- Text and item location entries -
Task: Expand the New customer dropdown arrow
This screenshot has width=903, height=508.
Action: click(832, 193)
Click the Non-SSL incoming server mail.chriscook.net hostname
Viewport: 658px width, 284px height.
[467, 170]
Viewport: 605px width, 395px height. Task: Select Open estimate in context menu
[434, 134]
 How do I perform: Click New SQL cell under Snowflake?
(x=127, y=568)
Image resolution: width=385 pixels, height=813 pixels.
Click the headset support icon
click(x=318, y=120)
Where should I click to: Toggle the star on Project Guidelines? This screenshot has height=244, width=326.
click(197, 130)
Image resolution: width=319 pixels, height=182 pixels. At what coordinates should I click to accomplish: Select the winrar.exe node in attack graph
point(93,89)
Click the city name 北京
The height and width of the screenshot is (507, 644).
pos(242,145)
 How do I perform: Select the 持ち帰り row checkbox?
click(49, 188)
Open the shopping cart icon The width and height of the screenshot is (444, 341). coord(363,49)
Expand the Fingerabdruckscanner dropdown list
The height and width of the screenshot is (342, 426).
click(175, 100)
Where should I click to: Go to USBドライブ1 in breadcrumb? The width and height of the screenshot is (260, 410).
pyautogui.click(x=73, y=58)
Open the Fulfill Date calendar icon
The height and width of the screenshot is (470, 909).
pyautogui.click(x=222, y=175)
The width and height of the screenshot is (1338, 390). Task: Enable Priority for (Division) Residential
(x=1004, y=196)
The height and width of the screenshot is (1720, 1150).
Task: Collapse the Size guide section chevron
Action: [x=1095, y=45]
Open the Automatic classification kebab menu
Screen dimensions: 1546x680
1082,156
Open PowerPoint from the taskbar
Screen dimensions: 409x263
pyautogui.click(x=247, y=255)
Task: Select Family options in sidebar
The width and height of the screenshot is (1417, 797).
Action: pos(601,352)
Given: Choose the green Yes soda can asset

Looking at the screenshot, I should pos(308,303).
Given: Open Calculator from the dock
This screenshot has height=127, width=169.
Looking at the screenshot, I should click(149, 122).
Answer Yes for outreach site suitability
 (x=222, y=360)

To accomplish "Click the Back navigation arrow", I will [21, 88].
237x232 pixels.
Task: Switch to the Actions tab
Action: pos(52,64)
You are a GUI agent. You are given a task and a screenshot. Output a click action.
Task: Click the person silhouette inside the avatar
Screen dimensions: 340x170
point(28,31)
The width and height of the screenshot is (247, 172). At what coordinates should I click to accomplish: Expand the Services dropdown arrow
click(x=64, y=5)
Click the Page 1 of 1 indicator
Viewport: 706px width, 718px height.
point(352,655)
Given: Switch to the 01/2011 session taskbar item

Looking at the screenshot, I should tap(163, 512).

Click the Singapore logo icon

- PROBLEM REQUIREMENTS -
Pick out every line in the items above that contains the word "Select" and copy each one.

- WRITTEN SOLUTION -
Viewport: 605px width, 395px height. Task: Select Open estimate in context menu
Image resolution: width=319 pixels, height=182 pixels. At what coordinates should I click to accomplish: Select the winrar.exe node in attack graph
 How do I perform: Select the 持ち帰り row checkbox?
Task: Select Family options in sidebar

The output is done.